» Source text:
Ontologies

3.1. Definition

Many definitions of ontology are available in related works. In our context, we have chosen this one: "an ontology provides the common vocabulary of a specific domain and defines, more or less formally, terms meaning and some of their relationships" (Gomez-Perez, 1999). From a Knowledge Engineering point of view, an ontology is a set of concepts represented by a label, and a set of relations connecting these concepts. Major relationships are the "isa" relationship, the "partOf" relationship...

We have choosen XML to store our results, and our ontologies. The SHOE DTD seems convenient for us but it lacks some important information we will present later. So, we have extended this DTD to add our information. Our ontology DTD is described in the appendix 1. Currently, we have only managed the "isa" relationship but other ones can be used (and have to be used). For example, an extract of the Thoth's University ontology is shown in the appendix 2.

A major problem that concerns ontologies is: where to find them and how to build them? First, there exist ontologies for specialized field of interest like in the SHOE project, in the KA² project, in the Knowledge Sharing Effort public Library (KSEL)... In a same way, we can find general ontologies in WWW's indexers like AltaVista or Yahoo! (Labrou and Finin, 1999). Second, a subset of a thesaurus can be used and can be extended to build ontologies. For (Martin, 1995), such a thesaurus is a wide linguistic ontology. Users should rarely have to add intermediate types but rather specialized precise types of WordNet in order to express the shades of meanings needed for the application (the disambiguation process described in the next section is then easiest). Finally, we can use tools (manual, semi-automatic or automatic) to build ontologies according to a set of typical data (KA² project).

» Dataset extract:

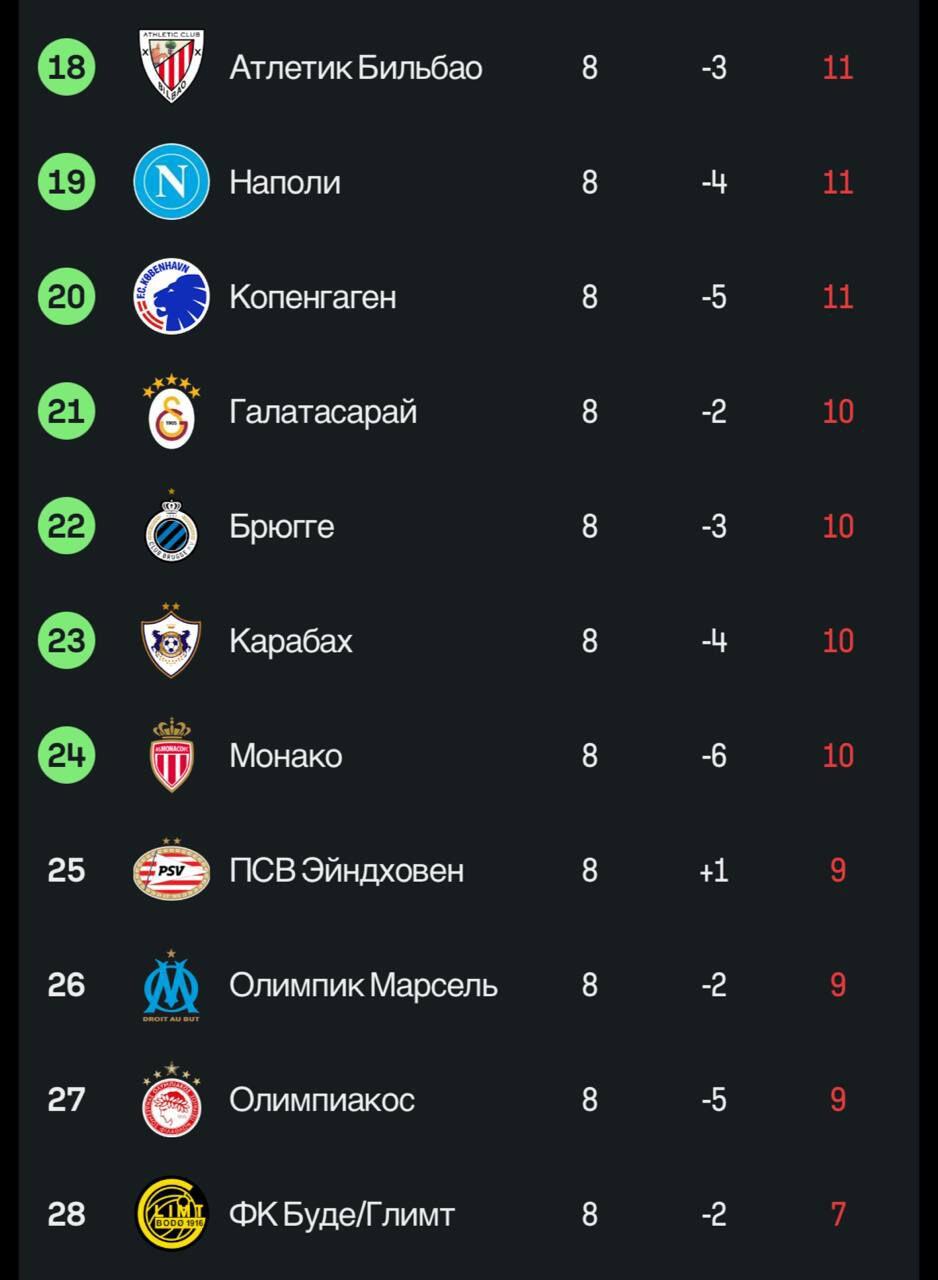Select Monaco's red points value 10
Image resolution: width=938 pixels, height=1280 pixels.
[x=837, y=755]
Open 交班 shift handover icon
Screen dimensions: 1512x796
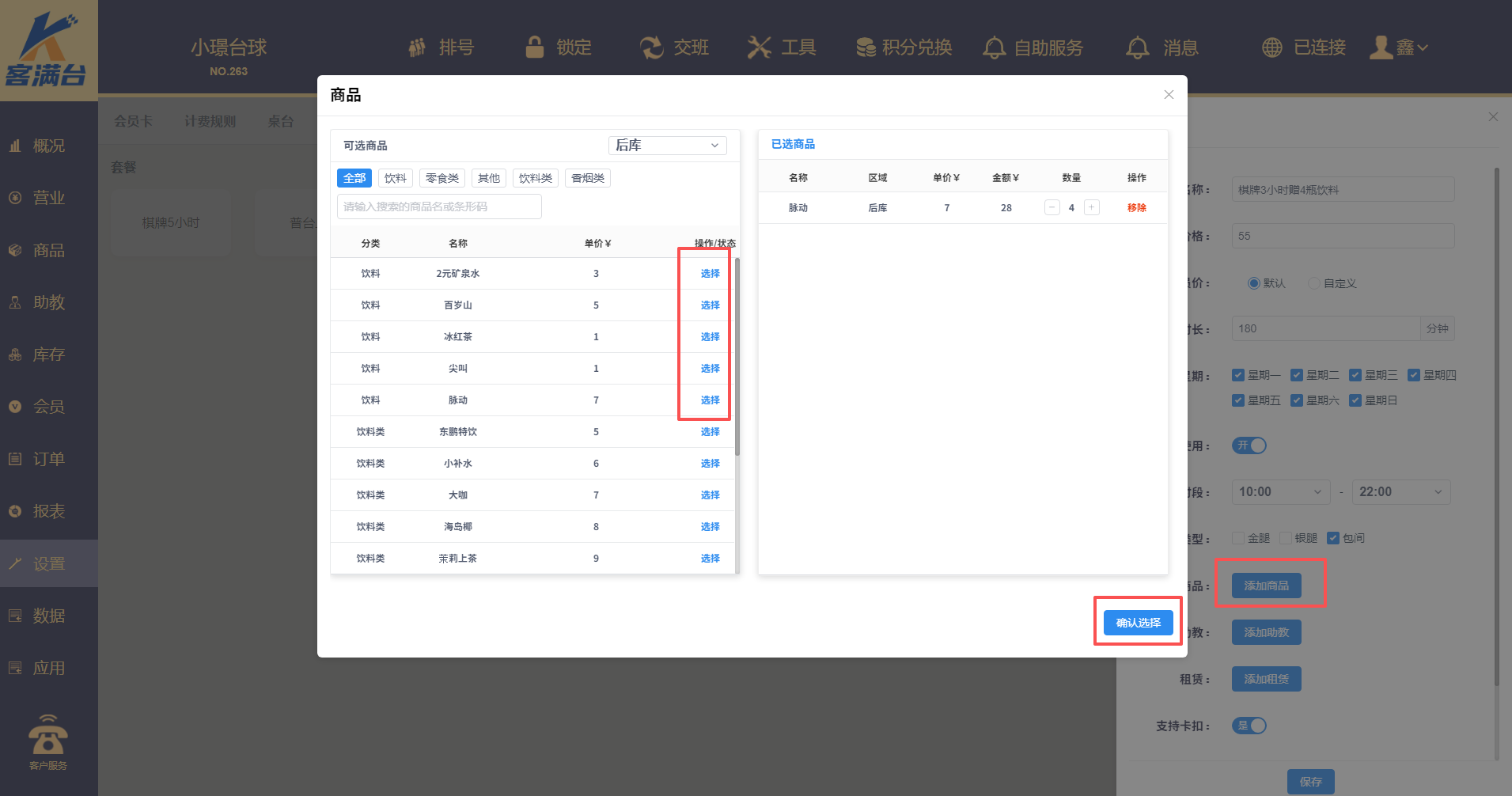pos(651,47)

» Tasks and exercises:
[1] Please copy the ontologies text above in full, word for word.
[2] Repeat all of the rows above exactly, without the pictures.

» Problem solutions:
[1]
Ontologies

3.1. Definition

Many definitions of ontology are available in related works. In our context, we have chosen this one: "an ontology provides the common vocabulary of a specific domain and defines, more or less formally, terms meaning and some of their relationships" (Gomez-Perez, 1999). From a Knowledge Engineering point of view, an ontology is a set of concepts represented by a label, and a set of relations connecting these concepts. Major relationships are the "isa" relationship, the "partOf" relationship...

We have choosen XML to store our results, and our ontologies. The SHOE DTD seems convenient for us but it lacks some important information we will present later. So, we have extended this DTD to add our information. Our ontology DTD is described in the appendix 1. Currently, we have only managed the "isa" relationship but other ones can be used (and have to be used). For example, an extract of the Thoth's University ontology is shown in the appendix 2.

A major problem that concerns ontologies is: where to find them and how to build them? First, there exist ontologies for specialized field of interest like in the SHOE project, in the KA² project, in the Knowledge Sharing Effort public Library (KSEL)... In a same way, we can find general ontologies in WWW's indexers like AltaVista or Yahoo! (Labrou and Finin, 1999). Second, a subset of a thesaurus can be used and can be extended to build ontologies. For (Martin, 1995), such a thesaurus is a wide linguistic ontology. Users should rarely have to add intermediate types but rather specialized precise types of WordNet in order to express the shades of meanings needed for the application (the disambiguation process described in the next section is then easiest). Finally, we can use tools (manual, semi-automatic or automatic) to build ontologies according to a set of typical data (KA² project).

[2]
Select Monaco's red points value 10
Image resolution: width=938 pixels, height=1280 pixels.
[x=837, y=755]
Open 交班 shift handover icon
Screen dimensions: 1512x796
pos(651,47)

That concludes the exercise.